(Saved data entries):
============

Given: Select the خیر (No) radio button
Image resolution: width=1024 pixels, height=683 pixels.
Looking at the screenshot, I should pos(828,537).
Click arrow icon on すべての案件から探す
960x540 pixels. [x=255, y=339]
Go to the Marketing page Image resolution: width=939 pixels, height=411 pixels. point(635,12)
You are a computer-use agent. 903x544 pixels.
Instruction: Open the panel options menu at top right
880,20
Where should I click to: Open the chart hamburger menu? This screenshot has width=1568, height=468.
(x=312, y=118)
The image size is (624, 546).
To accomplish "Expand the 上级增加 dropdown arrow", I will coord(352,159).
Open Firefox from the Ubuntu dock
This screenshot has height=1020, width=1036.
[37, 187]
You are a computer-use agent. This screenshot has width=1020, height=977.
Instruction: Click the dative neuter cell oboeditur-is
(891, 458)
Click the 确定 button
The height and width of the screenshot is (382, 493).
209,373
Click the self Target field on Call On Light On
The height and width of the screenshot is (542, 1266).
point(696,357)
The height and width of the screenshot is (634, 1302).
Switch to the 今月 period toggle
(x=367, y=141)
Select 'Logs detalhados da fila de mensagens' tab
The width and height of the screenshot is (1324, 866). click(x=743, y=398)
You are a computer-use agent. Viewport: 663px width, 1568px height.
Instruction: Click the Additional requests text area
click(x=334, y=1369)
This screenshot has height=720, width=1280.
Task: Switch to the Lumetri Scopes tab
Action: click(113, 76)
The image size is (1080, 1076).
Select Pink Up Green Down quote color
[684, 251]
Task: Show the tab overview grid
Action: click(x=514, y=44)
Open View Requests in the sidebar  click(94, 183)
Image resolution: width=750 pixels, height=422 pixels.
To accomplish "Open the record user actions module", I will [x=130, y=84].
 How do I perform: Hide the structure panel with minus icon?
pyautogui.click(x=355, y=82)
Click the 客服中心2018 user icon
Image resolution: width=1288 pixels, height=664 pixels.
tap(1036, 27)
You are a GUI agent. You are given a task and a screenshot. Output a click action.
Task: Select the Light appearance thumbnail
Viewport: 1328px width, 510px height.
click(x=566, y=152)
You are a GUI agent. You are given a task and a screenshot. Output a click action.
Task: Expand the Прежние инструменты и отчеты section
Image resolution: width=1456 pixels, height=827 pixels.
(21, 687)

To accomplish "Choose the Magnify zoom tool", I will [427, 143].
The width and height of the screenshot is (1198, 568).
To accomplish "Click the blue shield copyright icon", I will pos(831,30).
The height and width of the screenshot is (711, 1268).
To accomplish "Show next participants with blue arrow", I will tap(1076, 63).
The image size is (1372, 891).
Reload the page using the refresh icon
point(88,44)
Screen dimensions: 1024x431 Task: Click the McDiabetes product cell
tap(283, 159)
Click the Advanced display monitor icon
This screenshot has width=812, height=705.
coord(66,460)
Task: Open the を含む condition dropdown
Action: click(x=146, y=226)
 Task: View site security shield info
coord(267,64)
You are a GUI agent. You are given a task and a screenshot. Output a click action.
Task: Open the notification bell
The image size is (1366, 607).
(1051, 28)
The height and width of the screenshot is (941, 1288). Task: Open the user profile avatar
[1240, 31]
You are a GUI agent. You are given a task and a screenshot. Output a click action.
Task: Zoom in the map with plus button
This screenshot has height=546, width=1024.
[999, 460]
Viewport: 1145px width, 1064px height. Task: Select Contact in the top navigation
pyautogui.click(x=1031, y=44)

============

(Action item): Your answer must be the line holding "This screenshot has height=546, width=1024." and every later line of the entries above, written out exactly, and nothing else.

(Reply):
This screenshot has height=546, width=1024.
[999, 460]
Viewport: 1145px width, 1064px height. Task: Select Contact in the top navigation
pyautogui.click(x=1031, y=44)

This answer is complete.